LOOK I'M TREADMILLING WITH NO HANDS |
The Runner's World app said I had to do six 400m repeats at around a 7:50 pace, which is slower than I normally run them but I wasn't about to argue after the abuse my legs took yesterday. It also said I should have run 5-6 miles but the way I do math it only came out to around 4.5 miles. Besides all the math issues, how'd the workout go? This about sums it up:
I did watch more that a big blue blob I swears. |
As you can see, I also wore a tank top with little strips that are allow people to see right through to your nakenedness underneath. I'm not sure how I feel about this fitness-wear trend...but I do know that I'll be saving these tanks for the treadmill. And while we're on the subject, let's examine a few more fitness-wear trends I don't really understand:
Trend #1: Putting organza-like mesh material on running tights.
Now, I get that it this stuff makes the tights more breathable (especially in places like knee-pits) but every time I've seen a pair of tights with this stuff in it, it ends up looking too pantyhose-esque for my tastes.
Trend #2: "Athleisure."
Before anyone freaks out, let me state that I am the number one proponent of wearing workout gear to places other than to a workout. In fact, if I could get away with it, I would show up to work every day in a race t-shirt and a pair of running capris with my Oofos flip-flops (even in the dead of winter). But the whole "athleisure" concept makes it hard for me to shop for gear I actually want to run in...because when I'm at TJ Maxx and grab that cute "running" top and then realize it's made by Calvin Klein and a little too froofy for running, I get all disappointed and whatnot and have to continue my search. And plus how durable is something that's "athleisure" *really* going to be against my excruciatingly powerful BO? Not really. It's way too froofy for the likes of what comes out of my armpits, that's for sure.
So my point is that all this froofy girly "altheisure" pseudo-running gear makes it harder for me to pick out the actual running gear. Just sayin.
Trend #3: Inspirational sayings on workout shirts.

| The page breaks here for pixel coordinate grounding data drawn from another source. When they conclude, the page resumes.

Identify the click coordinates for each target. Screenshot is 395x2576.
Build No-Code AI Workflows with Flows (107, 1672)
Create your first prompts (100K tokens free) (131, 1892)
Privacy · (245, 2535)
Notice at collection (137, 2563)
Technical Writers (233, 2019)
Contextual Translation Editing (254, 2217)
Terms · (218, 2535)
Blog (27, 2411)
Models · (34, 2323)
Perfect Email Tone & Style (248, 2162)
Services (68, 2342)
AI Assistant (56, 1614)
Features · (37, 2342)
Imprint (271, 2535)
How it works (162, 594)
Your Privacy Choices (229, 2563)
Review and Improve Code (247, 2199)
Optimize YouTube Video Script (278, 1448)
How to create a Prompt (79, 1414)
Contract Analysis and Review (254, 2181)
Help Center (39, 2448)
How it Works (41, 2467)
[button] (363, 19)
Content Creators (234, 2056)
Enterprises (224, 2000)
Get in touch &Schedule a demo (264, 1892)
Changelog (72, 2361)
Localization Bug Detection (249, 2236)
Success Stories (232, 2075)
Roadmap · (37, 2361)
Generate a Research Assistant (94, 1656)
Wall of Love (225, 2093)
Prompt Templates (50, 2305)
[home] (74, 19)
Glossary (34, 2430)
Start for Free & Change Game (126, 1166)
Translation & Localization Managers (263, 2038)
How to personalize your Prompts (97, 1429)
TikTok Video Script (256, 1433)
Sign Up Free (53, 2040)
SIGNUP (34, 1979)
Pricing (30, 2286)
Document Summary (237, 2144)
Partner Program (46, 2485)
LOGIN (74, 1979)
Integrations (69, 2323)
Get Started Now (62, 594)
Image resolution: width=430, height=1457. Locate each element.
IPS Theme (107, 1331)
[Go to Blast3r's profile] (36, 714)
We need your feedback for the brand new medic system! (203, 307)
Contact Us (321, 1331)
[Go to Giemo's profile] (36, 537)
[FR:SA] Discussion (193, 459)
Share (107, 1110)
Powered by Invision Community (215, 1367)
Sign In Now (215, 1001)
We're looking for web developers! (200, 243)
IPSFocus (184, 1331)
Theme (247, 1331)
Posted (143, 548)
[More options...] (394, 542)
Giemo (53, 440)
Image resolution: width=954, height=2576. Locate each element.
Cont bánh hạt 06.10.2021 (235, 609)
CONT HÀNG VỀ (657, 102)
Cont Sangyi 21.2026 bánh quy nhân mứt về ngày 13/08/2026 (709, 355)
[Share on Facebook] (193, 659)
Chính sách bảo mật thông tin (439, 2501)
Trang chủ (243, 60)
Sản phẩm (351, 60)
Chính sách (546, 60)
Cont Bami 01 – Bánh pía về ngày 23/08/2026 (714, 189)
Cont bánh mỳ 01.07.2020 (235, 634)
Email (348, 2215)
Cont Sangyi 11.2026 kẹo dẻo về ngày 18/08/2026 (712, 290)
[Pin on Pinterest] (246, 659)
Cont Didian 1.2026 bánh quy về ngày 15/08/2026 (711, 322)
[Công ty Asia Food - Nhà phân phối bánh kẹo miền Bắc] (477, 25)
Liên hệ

I'm not really inspired by any of the ones I've seen in the past few years. Well, the other day I was in a Dick's Sporting Goods and I saw one shirt that said "This girl is on fire" and I thought that would be appropriate for me when I was running in the heat this weekend...so not really inspirational, but more like a prediction. I guess I've just seen these little sayings that pop up on these shirts so often that I am now impervious to their power. I need new ones, t-shirt manufacturers. Let's get on this, people.
Trend #4: There are not enough crazy-colored tights and capris for me to buy.
Sad but true. The world needs more crazy running tights.
Trend #5: Not enough races that allow dogs.
Doesn't pertain to workout gear, I know, but I just felt the need to get that off my chest.
Trend #6: Wicking shirts that aren't really wicking.
Nothing sticks in my craw or sticks to me quite like a shirt that says it's wicking but then sticks annoyingly to my mid-section in such a way that it shifts with my fat rolls as I move. You know what shirts I'm talking about-those shirts that feel like cotton but advertise themselves as wicking. Mmm-hmm. Lies, I tell you.
Don't get me wrong - if you're into all of the trends I listed above, more power to you. After so many years of running, however, these are the things about fitness gear that bother me...and you're bound to get irritated after awhile. And after so much facetious garbage in this post, the cat says it's time to end it and call it a night.
Hyooman. I told you to leave me out of your stupid blog. I means it. |
The trend of learnings that aren't learnings continues:
- You know what else bothers me? Running shorts that have built-in spandex that inevitably rides up or cuts off circulation in your thighs. I fall for this every summer.
- If I see someone with that organza-like mesh on someone's tights in a race, my first thought is that they are running in their unmentionables by accident.
- Froofy. This word needs to be used more often.
- Athleisure should be a word used less often.
Tomorrow's workout: Bike riding' it.